In his proposal to help distressed borrowers, Schwarzenegger suggested that loan modifications be based on a 38 percent monthly housing debt payment-to-income ratio, so that revamped loans are more sustainable. To achieve that, he suggested that lenders temporarily reduce interest rates, increase loan repayment periods, or defer part of the unpaid principal balance to the end of the loan term.
He called for the Department of Real Estate and Department of Corporations to enforce federal laws and regulations, such as the Truth in Lending Act, and discipline real estate licensees who violate such laws and regulations.

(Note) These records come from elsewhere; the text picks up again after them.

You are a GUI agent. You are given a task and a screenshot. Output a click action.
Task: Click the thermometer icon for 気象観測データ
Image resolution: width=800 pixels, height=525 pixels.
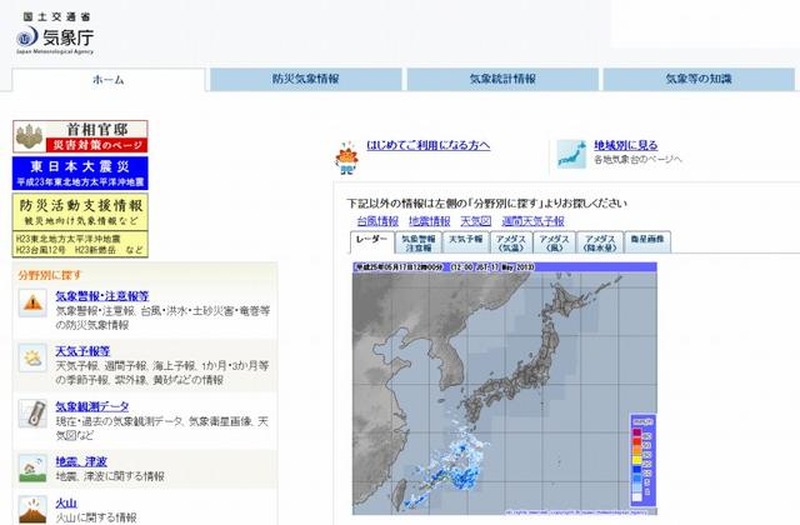tap(32, 412)
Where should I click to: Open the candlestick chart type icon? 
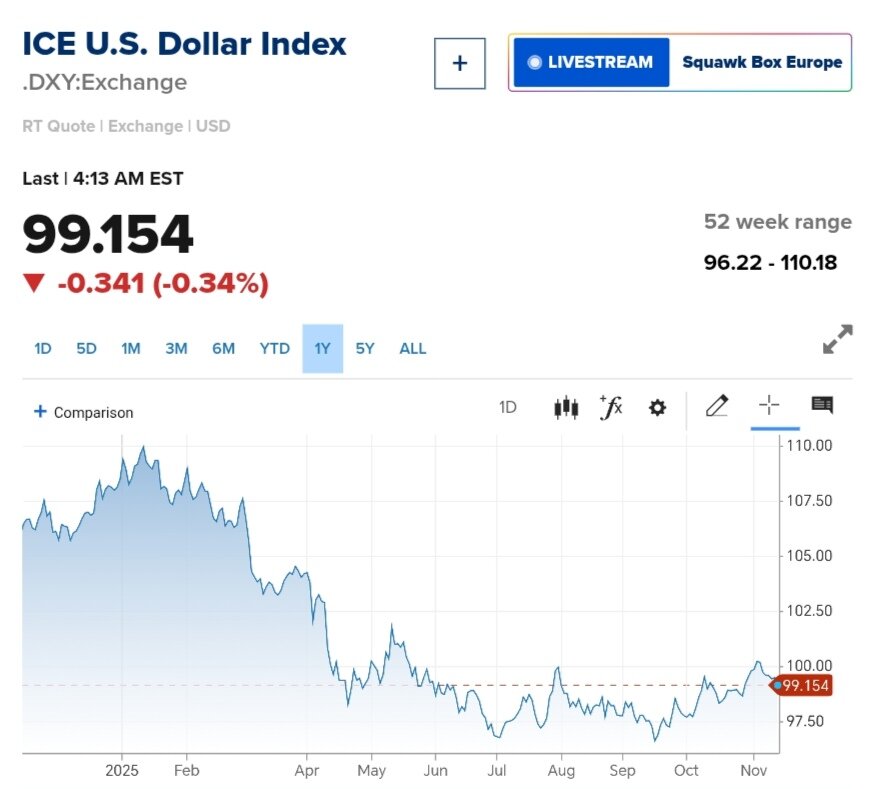[566, 407]
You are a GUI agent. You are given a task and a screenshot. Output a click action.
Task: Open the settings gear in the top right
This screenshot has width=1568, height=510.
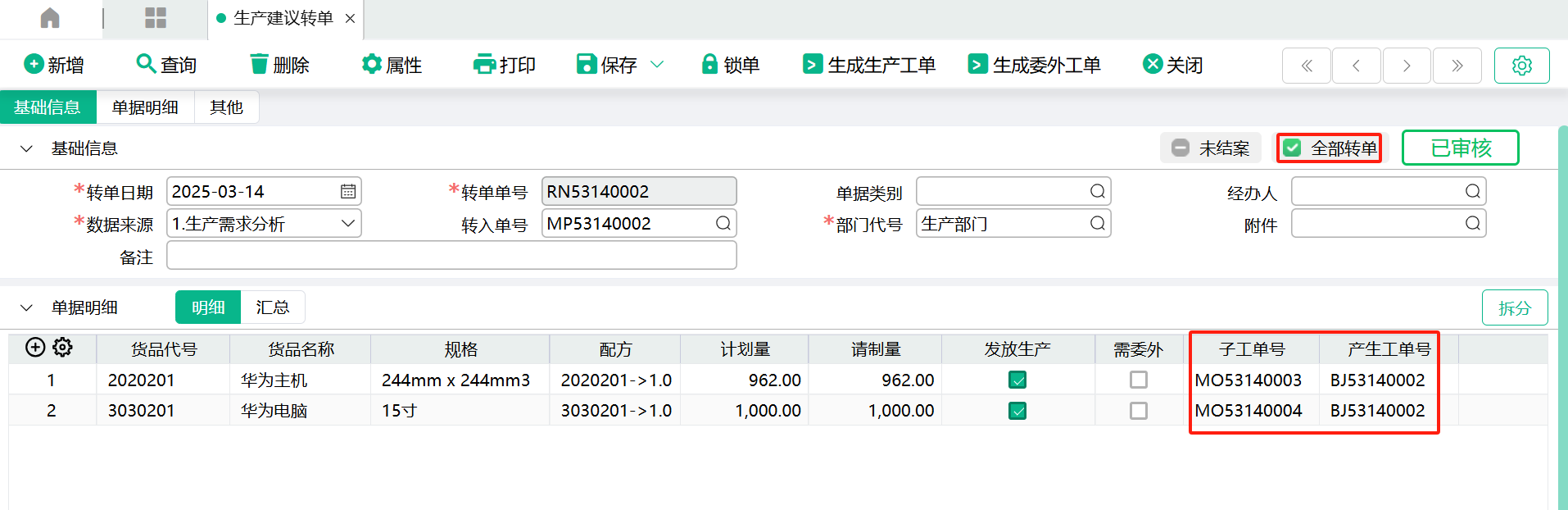tap(1521, 66)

To avoid future mortgage market meltdowns, lending practices should be reformed to protect borrowers by expanding fiduciary responsibilities for mortgage brokers, Schwarzenegger said. He also called for increasing and standardizing licensing requirements for loan originators. Counseling may be desirable for borrowers entering into risky mortgages, to make sure they understand terms and obligations, he said.
Turning to underwriting, the governor urged the federal government to require loan originators to retain a portion of their loan risks to encourage better practices. Kevin Stein, associate director of the California Reinvestment Coalition, said the success of the plan will depend on the details of implementation.
“It is good that the governor is engaged, good that he has called for a special session,” Stein said. “We don't want it to be another good-sounding program that doesn't meaningfully help people avoid foreclosure.”